The problem
What you return should be the line containing "Task: Like the post with the heart icon" and each line after it to the end of the records, copied exactly.

=== Section Start ===

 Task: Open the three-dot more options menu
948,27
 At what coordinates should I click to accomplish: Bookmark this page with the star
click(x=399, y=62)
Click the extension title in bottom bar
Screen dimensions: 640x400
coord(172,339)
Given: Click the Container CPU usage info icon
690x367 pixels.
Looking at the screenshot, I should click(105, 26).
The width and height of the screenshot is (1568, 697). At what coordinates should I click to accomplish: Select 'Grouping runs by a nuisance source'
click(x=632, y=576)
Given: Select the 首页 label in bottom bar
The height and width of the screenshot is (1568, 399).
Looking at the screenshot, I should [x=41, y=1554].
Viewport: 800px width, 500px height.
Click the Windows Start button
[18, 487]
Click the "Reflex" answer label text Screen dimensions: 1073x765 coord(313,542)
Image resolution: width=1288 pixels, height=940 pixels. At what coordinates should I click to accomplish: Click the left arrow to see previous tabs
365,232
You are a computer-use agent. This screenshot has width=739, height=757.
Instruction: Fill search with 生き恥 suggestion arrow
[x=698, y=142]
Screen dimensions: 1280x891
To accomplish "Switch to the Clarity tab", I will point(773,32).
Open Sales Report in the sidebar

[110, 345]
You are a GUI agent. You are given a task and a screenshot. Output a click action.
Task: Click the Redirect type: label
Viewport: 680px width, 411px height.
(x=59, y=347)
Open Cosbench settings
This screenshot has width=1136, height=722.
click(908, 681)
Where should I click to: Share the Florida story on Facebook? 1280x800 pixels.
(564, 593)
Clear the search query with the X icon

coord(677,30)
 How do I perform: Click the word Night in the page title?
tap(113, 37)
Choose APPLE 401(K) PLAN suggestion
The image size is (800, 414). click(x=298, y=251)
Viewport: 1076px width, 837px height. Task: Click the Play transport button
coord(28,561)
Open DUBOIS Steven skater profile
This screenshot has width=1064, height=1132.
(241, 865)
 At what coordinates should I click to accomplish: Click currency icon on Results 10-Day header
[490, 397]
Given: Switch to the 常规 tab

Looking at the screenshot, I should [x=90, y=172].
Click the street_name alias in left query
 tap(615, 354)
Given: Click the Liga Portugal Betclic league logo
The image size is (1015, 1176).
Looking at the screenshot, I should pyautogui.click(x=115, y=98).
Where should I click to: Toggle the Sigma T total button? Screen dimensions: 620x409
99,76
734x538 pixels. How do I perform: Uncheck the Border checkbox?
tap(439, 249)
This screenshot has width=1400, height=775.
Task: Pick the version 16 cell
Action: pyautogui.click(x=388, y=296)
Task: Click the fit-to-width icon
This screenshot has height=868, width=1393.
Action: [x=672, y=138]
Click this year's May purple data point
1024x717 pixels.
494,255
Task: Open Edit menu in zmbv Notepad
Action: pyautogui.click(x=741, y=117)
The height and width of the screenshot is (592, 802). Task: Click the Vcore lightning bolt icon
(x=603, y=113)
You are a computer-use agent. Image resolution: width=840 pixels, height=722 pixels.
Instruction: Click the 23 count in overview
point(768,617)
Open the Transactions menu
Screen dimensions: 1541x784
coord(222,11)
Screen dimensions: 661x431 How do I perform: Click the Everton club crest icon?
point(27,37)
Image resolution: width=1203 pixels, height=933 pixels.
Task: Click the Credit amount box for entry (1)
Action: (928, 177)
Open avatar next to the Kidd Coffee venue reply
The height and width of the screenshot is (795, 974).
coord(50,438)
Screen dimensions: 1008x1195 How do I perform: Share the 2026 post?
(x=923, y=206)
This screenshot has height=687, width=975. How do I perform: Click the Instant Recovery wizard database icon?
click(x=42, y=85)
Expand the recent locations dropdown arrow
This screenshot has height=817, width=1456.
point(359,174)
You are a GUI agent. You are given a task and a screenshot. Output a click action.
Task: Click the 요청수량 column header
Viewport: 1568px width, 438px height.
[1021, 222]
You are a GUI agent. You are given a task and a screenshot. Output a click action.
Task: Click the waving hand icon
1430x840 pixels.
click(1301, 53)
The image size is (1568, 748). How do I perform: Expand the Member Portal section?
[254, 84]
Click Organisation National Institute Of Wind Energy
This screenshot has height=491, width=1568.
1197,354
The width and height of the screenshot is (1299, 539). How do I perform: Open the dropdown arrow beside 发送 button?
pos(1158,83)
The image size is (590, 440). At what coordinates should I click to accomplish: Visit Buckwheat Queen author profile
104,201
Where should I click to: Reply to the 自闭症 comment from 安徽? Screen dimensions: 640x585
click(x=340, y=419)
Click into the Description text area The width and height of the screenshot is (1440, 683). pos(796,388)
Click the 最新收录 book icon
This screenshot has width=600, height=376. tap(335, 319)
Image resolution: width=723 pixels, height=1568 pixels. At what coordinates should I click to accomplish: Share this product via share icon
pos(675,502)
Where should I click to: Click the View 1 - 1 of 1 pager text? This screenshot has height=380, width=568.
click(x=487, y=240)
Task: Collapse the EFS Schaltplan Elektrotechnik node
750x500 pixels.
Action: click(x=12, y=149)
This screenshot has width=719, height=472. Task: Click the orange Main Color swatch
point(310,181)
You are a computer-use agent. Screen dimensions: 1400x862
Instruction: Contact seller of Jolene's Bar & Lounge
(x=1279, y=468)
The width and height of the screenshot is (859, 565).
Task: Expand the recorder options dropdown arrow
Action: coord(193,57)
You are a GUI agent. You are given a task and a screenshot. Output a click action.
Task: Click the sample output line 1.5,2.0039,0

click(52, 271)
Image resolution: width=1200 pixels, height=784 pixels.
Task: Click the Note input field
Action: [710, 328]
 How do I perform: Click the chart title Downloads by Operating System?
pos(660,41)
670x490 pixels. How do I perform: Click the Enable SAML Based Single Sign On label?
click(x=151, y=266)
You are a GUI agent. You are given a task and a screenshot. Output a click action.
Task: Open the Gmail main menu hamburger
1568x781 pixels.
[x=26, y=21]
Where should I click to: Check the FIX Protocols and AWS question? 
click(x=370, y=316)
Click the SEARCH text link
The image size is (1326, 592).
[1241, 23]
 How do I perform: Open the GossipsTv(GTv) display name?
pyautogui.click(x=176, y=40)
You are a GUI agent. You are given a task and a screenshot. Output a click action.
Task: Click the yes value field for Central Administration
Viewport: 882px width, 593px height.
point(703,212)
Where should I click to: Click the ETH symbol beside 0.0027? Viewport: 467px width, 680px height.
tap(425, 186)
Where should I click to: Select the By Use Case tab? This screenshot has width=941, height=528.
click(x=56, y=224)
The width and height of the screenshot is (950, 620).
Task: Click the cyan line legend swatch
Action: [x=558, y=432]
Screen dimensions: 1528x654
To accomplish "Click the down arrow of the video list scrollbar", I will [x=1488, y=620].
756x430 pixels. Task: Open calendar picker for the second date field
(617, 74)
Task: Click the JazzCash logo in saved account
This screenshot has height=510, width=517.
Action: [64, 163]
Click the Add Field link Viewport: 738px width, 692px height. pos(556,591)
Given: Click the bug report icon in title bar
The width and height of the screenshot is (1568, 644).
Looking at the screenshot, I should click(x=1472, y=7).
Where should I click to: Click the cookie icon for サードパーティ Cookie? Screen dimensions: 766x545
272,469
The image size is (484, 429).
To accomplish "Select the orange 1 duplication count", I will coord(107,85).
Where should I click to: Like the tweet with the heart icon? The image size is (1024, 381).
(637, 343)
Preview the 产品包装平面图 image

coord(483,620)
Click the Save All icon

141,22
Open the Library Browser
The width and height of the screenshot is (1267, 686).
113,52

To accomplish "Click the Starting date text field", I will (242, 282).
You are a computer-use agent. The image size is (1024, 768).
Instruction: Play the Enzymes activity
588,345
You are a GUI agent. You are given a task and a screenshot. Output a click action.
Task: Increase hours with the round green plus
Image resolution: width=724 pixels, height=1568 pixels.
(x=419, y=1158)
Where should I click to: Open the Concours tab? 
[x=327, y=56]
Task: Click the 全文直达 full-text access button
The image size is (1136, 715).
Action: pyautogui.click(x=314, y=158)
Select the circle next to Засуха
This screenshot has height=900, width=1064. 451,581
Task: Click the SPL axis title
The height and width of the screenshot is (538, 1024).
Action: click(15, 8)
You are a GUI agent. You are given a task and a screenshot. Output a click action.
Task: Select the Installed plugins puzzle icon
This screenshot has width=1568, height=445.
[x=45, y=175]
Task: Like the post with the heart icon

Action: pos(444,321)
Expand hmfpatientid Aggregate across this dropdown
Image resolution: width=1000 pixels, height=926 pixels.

=== Section End ===

Completed task
Task: Like the post with the heart icon

Action: pos(444,321)
Expand hmfpatientid Aggregate across this dropdown
Image resolution: width=1000 pixels, height=926 pixels.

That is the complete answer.